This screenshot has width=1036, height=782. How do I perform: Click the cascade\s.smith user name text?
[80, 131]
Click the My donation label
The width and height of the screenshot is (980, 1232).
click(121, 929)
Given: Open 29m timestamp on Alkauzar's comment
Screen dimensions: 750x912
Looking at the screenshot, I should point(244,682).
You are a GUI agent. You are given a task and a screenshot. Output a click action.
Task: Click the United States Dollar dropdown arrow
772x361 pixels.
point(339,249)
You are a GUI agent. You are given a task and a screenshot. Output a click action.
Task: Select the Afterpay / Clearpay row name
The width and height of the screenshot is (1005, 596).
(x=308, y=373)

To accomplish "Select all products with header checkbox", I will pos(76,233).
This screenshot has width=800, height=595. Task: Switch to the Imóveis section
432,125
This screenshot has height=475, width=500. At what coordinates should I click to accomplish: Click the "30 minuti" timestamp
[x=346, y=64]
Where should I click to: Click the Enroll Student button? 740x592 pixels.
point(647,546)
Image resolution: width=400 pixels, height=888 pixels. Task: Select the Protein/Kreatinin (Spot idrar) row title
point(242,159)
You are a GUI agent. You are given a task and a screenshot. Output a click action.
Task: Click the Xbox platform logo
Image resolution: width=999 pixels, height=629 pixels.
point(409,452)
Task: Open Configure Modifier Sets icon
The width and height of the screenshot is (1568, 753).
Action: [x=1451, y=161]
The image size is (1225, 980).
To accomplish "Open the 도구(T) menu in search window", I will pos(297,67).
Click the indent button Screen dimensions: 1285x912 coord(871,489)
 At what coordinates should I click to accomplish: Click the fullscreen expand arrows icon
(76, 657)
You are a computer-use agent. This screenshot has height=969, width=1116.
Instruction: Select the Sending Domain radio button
----------
● ASSIGNMENT
Every entry is to be retyped word for word.

● SOLUTION FOR THIS TASK
This screenshot has width=1036, height=782. How do I perform: Click the cascade\s.smith user name text?
[80, 131]
Click the My donation label
The width and height of the screenshot is (980, 1232).
click(121, 929)
Given: Open 29m timestamp on Alkauzar's comment
Screen dimensions: 750x912
Looking at the screenshot, I should point(244,682).
You are a GUI agent. You are given a task and a screenshot. Output a click action.
Task: Click the United States Dollar dropdown arrow
772x361 pixels.
point(339,249)
You are a GUI agent. You are given a task and a screenshot. Output a click action.
Task: Select the Afterpay / Clearpay row name
The width and height of the screenshot is (1005, 596).
(x=308, y=373)

To accomplish "Select all products with header checkbox", I will pos(76,233).
This screenshot has width=800, height=595. Task: Switch to the Imóveis section
432,125
This screenshot has height=475, width=500. At what coordinates should I click to accomplish: Click the "30 minuti" timestamp
[x=346, y=64]
Where should I click to: Click the Enroll Student button? 740x592 pixels.
point(647,546)
Image resolution: width=400 pixels, height=888 pixels. Task: Select the Protein/Kreatinin (Spot idrar) row title
point(242,159)
You are a GUI agent. You are given a task and a screenshot. Output a click action.
Task: Click the Xbox platform logo
Image resolution: width=999 pixels, height=629 pixels.
point(409,452)
Task: Open Configure Modifier Sets icon
The width and height of the screenshot is (1568, 753).
Action: [x=1451, y=161]
The image size is (1225, 980).
To accomplish "Open the 도구(T) menu in search window", I will pos(297,67).
Click the indent button Screen dimensions: 1285x912 coord(871,489)
 At what coordinates should I click to accomplish: Click the fullscreen expand arrows icon
(76, 657)
You are a computer-use agent. This screenshot has height=969, width=1116.
Instruction: Select the Sending Domain radio button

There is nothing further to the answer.